Con su salida al escenario fuímos conscientes de que lo que nos esperaba no era tan grande, como lo que había programado para la velada del sábado, o era demasiado grande. El sonido hizo que no pudiesemos disfrutar de los conciertos de la manera que todos ellos se merecían, y en esto coincidimos muchas personas que estuvimos viviéndolo allí en primera persona. Demasiado alto en el centro de la nave y que se perdía una vez traspasabas las telas laterales que, claro, estaban puestas para concentrar el sonido, lo cual hizo que las tres horas de música pasaran a deslucirse de una manera inesperada. Y la iluminación tambien les jugó una mala pasada, sobretodo durante el concierto de los de Aranjuez, dejando al público cegado. Pero aún así, la gente se entregó y disfrutó del concierto que fue abriendo boca para lo que venía después.

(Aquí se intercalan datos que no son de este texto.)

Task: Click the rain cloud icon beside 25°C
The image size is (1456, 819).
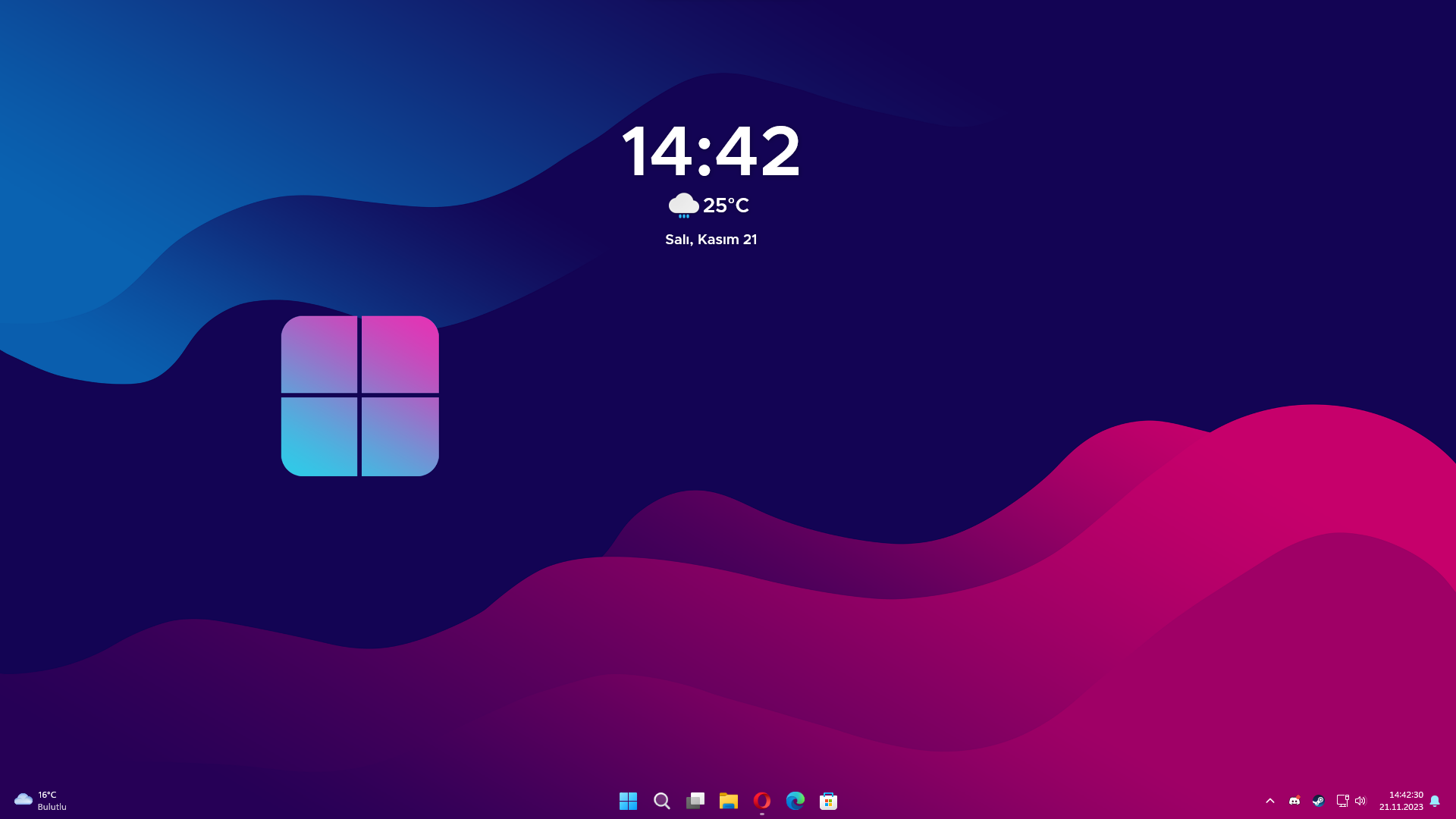Action: coord(683,205)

Vetusta MorlaY aunque creíamos que el espacio era grande, tambien quisimos pensar que se llenaría más para el segundo concierto, y para nuestra sorpresa no fue así. Tras una hora de directo de Rufus, le tocaba el turno a Vetusta Morla. Llegaron recordándonos que La Deriva ya estaba aquí e hicieron un repaso de todo su repertorio, obviamente haciendo especial hincapié en su tercer trabajo de estudio. El concierto duró dos horas y cualquier tema que pueda pasarse por tu cabeza, ese tema, tambien sonó.

Después de haberlos visto en varias ocasiones y en circunstancias muy diversas seguimos pensando que Pucho no es de este planeta, que la fuerza que desprende en cada directo no es normal y que solo unos poco elegidos pueden transmitirla de esa manera, además no puede estar mejor acompañado sobre el escenario, y todo eso llega. La gente no pudo dejar de corear tema tras tema todas sus letras y a pesar del inconveniente del sonido todo lo que fluía allí era especial y se nos olvidó.

Vetusta MorlaEn estas situaciones nos gusta detenernos a observar a la gente que tenemos alrededor, mirar y sentir que sienten, como lo viven, y que es lo que reciben de aquello que nos dan los temas y la banda. Y entonces comprendes que lo que les hace grandes es eso mismo, el poder transmitir todas esas cosas a tantas personas diferentes que por un momento pueden ser y sentirse tan iguales. Y no es algo sencillo, pero hay una varita mágica que un día tocó a los de Tres Cantos y les regaló este don.

Tras escuchar temas como Maldita dulzura, La Deriva, Golpe Maestro, Tour de Francia, Fuego, Saharabbey Road, Pequeño desastre animal, La cuadratura del círculo, Cuarteles de invierno y tantas más, nos dejaron para los bises cuatro de sus joyas: Año Nuevo, Valiente, El hombre del saco y Días raros.

Y aunque nos hubiese encantado seguir ecuchándoles, pasada la medianoche llegó el final del concierto y os aseguramos que para nada fue un día raro, sino más bien uno especial que nos encantó vivir y compartir con ellos en la ciudad del Turia.